22. The apparatus according to claim 12, wherein the first
detecting device is operable to find one of a plurality of ranges
in which the disk speed falls in.
Description
BACKGROUND OF THE INVENTION
[0001] 1. Field of the Invention
[0002] The present invention relates to a method and apparatus for
detecting a type of a disk and, more particularly, to a method and
apparatus for detecting a type of a disk by detecting a diameter of
the disk.
[0003] 2. Description of the Related Art
[0004] In common, CD (compact disc) comes with 2 types of diameter:
8 cm and 12 cm. However, there are some special shape of CD can be
found in the current market such as square or diamond shape. In
certain condition, the spindle acceleration force during
accelerating the disk, spindle servo gain during play and braking
force during stopping the disk is greatly depend on the diameter
and the shape of the loaded disk to achieve optimum performance of
the disk drive.
[0005] i) When accelerating the disk, to prevent long spindle Jock
time, the accurate spindle acceleration force setting is required.

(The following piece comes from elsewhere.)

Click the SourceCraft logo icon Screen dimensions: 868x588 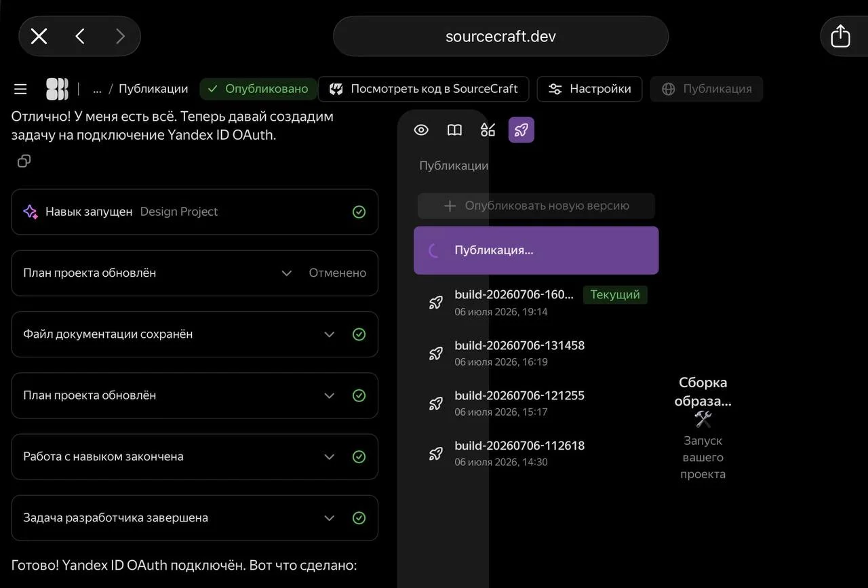tap(57, 89)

Therefore this invention is able to set to optimum acceleration
force after the first detection and apply accurate acceleration
force in the later process of acceleration.
[0006] ii) When the disk is played, to prevent the sound quality
from getting adversely effected by diameter and shape difference,
the gain of the spindle servo of the disk drive must be set to
optimum values.
[0007] iii) When stopping the disc, to prevent long braking time
and reverse spin condition from happening, it is desirable to set
the spindle braking force accurately depending on the diameter and
shape of the disk.
[0008] Therefore it is important to determine the diameter and
shape of every disk loaded for data reproduction. This invention is
about a method that is able to determine the diameter and shape of
the loaded optical disc in a short period of time without using any
additional component such as optical sensor. The rotational speed
of the disk after accelerating for a certain period of time is
different if the mass and the diameter of the disk is different.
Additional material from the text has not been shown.